Le gouvernement du Québec a annoncé une mesure temporaire exceptionnelle permettant aux travailleurs étrangers de prolonger leur permis de travail lié à un employeur jusqu’à 12 mois supplémentaires, afin de poursuivre leur activité professionnelle tout en finalisant leur démarche vers la résidence permanente. Cette mesure concerne tous les travailleurs étrangers, sans distinction de nationalité, y compris les Tunisiens, les Algériens, les Français et d’autres ressortissants étrangers présents au Québec.

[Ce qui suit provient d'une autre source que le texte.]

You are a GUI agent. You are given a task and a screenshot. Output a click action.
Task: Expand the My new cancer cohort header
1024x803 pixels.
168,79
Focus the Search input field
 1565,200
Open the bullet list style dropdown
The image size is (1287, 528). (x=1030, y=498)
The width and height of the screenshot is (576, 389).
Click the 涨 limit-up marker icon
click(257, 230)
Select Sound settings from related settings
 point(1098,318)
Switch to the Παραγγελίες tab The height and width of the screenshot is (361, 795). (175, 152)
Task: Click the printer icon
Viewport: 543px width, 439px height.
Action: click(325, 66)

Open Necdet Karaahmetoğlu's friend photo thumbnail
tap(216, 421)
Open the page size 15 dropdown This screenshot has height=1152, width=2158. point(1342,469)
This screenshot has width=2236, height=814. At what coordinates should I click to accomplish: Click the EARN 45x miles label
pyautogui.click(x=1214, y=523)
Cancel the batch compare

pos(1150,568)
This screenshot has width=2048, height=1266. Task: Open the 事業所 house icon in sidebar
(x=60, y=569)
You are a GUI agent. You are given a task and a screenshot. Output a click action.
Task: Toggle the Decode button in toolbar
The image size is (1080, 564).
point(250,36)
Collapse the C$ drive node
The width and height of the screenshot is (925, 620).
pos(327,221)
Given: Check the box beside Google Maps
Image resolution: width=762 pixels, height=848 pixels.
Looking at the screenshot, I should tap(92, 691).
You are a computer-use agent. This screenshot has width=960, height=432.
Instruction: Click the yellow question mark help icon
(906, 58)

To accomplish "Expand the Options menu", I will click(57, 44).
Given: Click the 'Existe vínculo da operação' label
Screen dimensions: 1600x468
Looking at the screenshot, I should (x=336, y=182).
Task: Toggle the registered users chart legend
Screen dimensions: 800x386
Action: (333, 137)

L’objectif principal de cette initiative est de retenir les travailleurs qualifiés déjà établis dans la province, en particulier ceux dont la demande de Certificat de sélection du Québec (CSQ) est en cours, et d’éviter qu’ils quittent le Québec avant la décision finale sur leur statut d’immigration.
Critères d’admissibilité
Pour bénéficier de cette mesure, les travailleurs doivent : posséder un permis de travail lié à un employeur au Québec au moment de la demande, avoir entamé une démarche vers la résidence permanente via le Programme de sélection des travailleurs qualifiés du Québec (PSTQ) et avoir reçu une invitation à présenter une demande de Certificat de sélection du Québec (CSQ), et être en situation régulière au Québec et respecter les conditions de leur permis de travail actuel.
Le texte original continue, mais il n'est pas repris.